El campo de ‘La Dehesa’ se convierte en una trampa para los jugadores

ALBA DE TORMES | Así lo atestiguan las lesiones de gravedad sufridas por varios de los integrantes del C.D. Alba de Tormes CF, y que no tienen otro desencadenante que el pésimo estado del terreno de juego
El terreno de juego alterna parcelas de césped con parcelas de tierra y notables desniveles

Rubén Herráez, con una rotura del ligamento cruzado anterior de la rodilla, ha sido la última ‘víctima’ que se ha cobrado el ‘patatal’ en que se ha convertido el campo de fútbol 11 de las instalaciones municipales de ‘La Dehesa’. Antes de él, varios son los nombres y lesiones que, por desgracia, engrosan esta lista. Entre ellas, cabe recordar la rotura de peroné y desplazamiento de tibia sufrida por Jaime Samuel Marcos.

Todas ellas bajo un denominador común y un mismo desencadenante; el pésimo estado del terreno de juego. Y es que su estado, aunque no viene de ahora, es realmente preocupante, alternando parcelas de ‘césped’ con parcelas de arena y desniveles, lo que le convierte en una verdadera trampa para los integrantes de los cuatro equipos que entrenan dos veces por semana y saltan a competir los fines de semana sobre el. Según algunos jugadores, “El campo está mal, no se sabe si es de tierra o hierba y cuando está seco parece cemento”

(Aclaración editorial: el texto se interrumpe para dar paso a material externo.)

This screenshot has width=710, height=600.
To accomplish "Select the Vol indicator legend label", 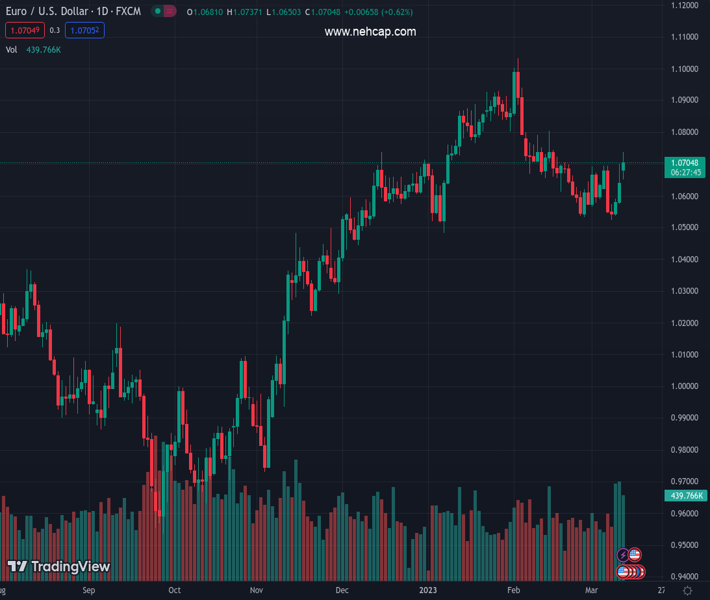I will [11, 49].
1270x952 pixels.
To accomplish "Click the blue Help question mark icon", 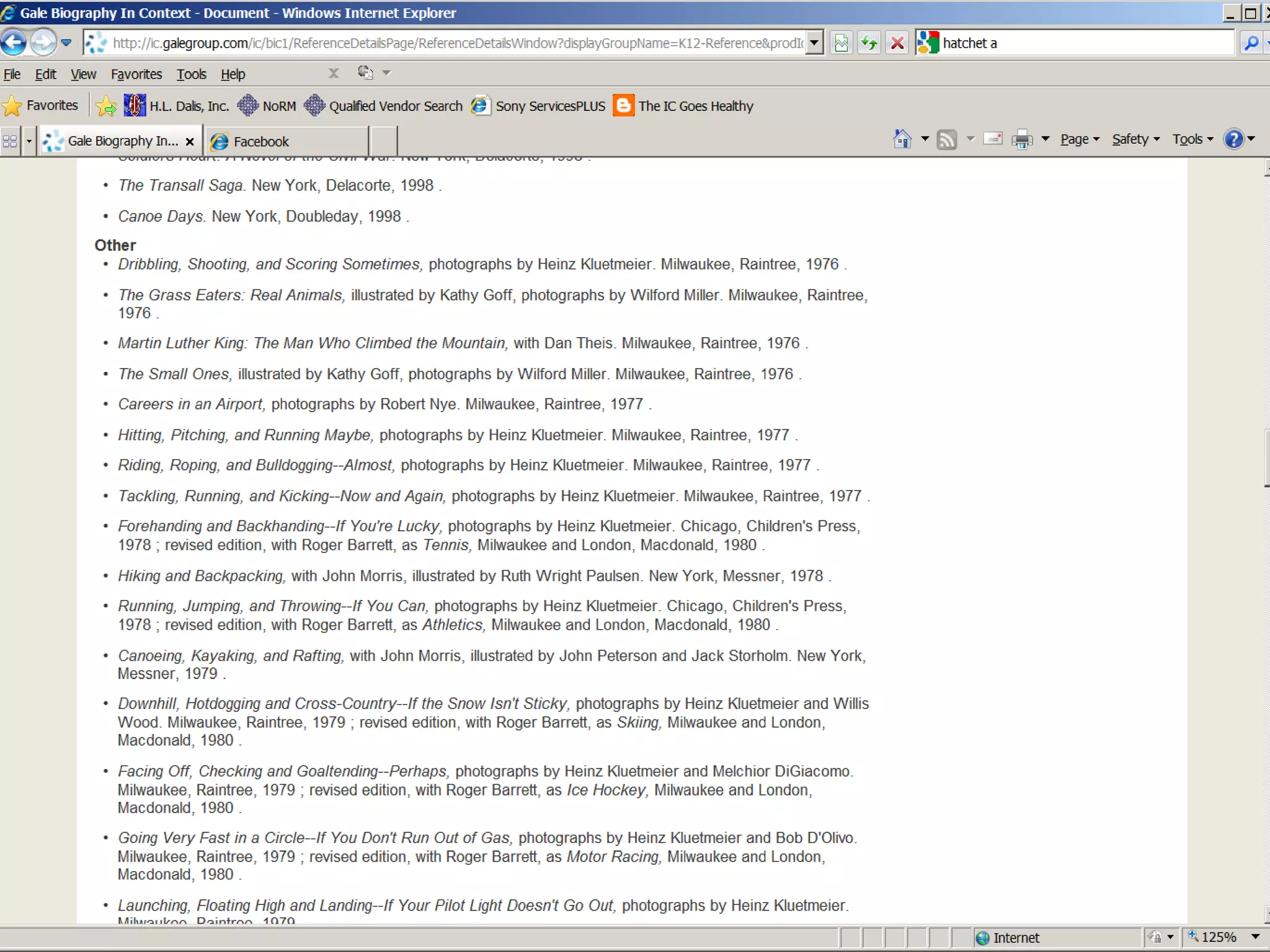I will [1234, 139].
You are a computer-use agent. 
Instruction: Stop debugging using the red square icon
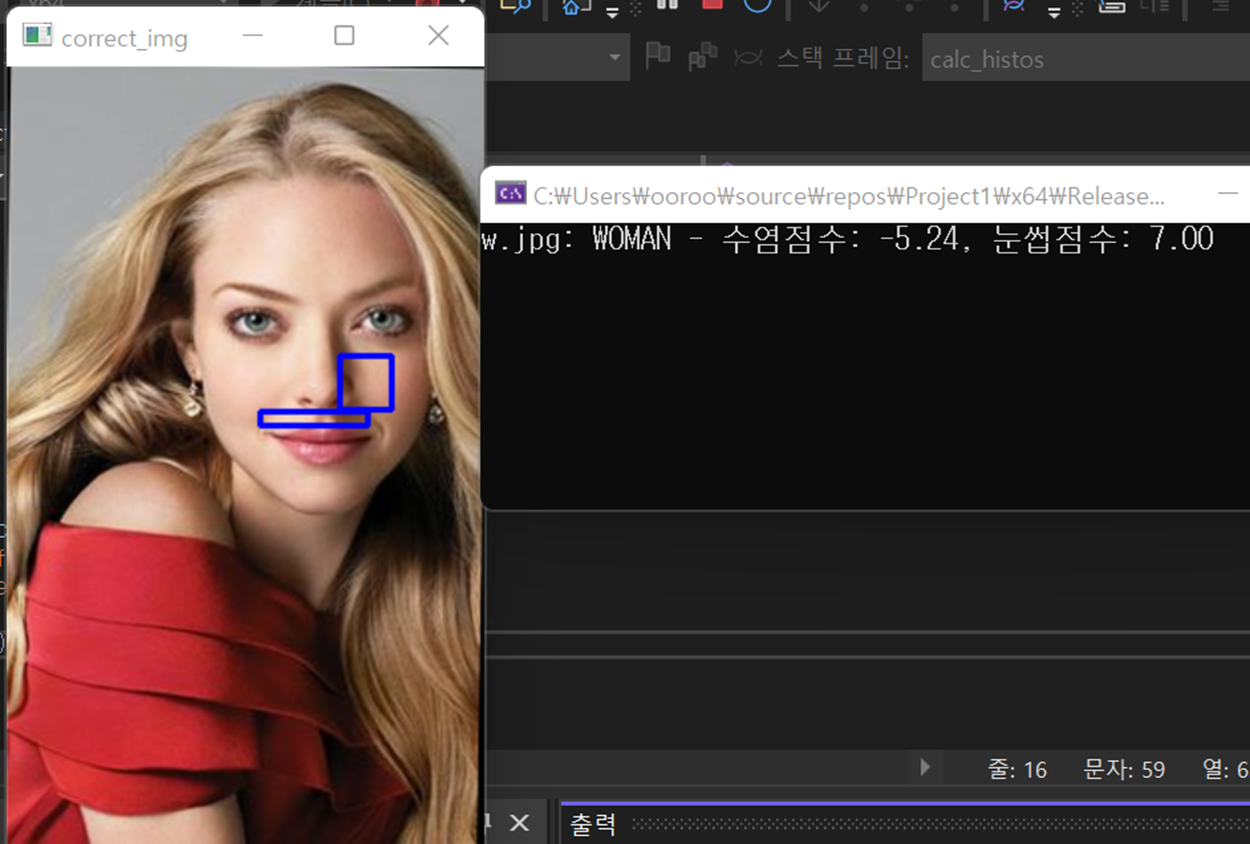click(x=711, y=6)
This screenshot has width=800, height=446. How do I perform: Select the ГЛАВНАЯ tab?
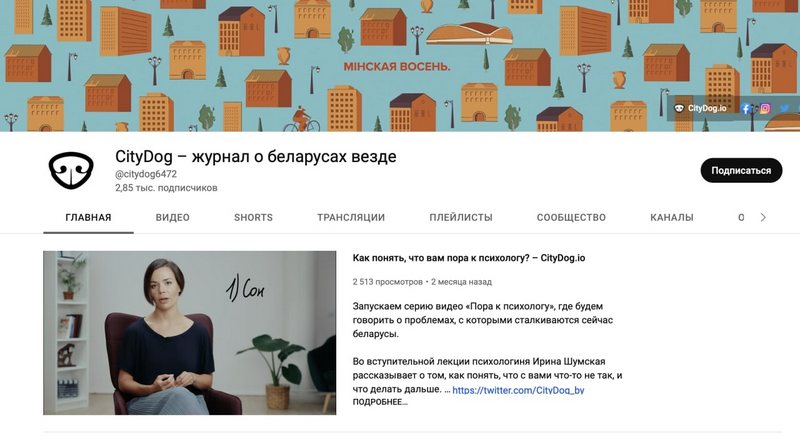[88, 217]
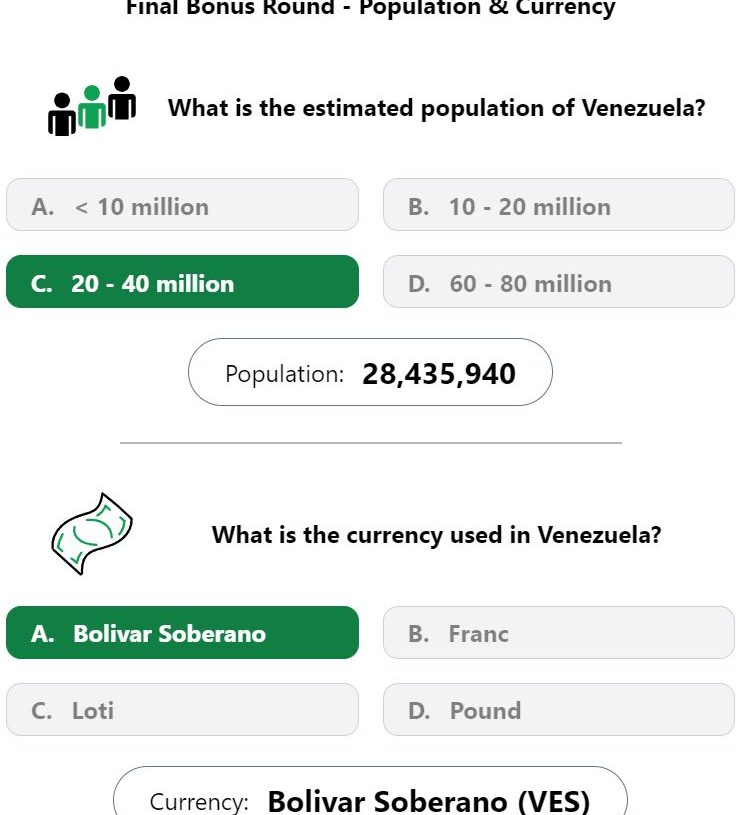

Varios son los porqués que se pueden achacar al mal estado del mismo; desde el temporal invernal, las lluvias y el frío, hasta la gran afluencia de equipos, entrenamientos y partidos que acoge el campo de fútbol entre semana. Pero Raúl de Arriba, coordinador general del C.D. Alba de Tormes CF y concejal del Ayuntamiento de Alba de Tormes, no duda en sumar otros porqués a esta lista.

“Además de factores como el tiempo contra el que no podemos combatir, hay otros que sin duda contribuyen a empeorar el ya de por si maltrecho estado del césped. No es normal que la gente monte picnics ni que pasee a sus perros dentro del terreno de juego. La irresponsabilidad de la gente también empeora las instalaciones”.

Las soluciones se darán cuando acabe la temporada

“Hasta que no finalicen las respectivas ligas de los equipos que disputan sus partidos en el campo no podremos empezar a poner soluciones”, afirma Raúl de Arriba. Las soluciones pasan primeramente por vallar el recinto deportivo, trabajos que comenzarán en un par de semanas dado que los permisos ya están concedidos.

Una vez vallado el recinto, se procederá a levantar el césped y a replantarlo, visto que un campo de fútbol 11 de hierba artificial sería completamente inviable en materia económica.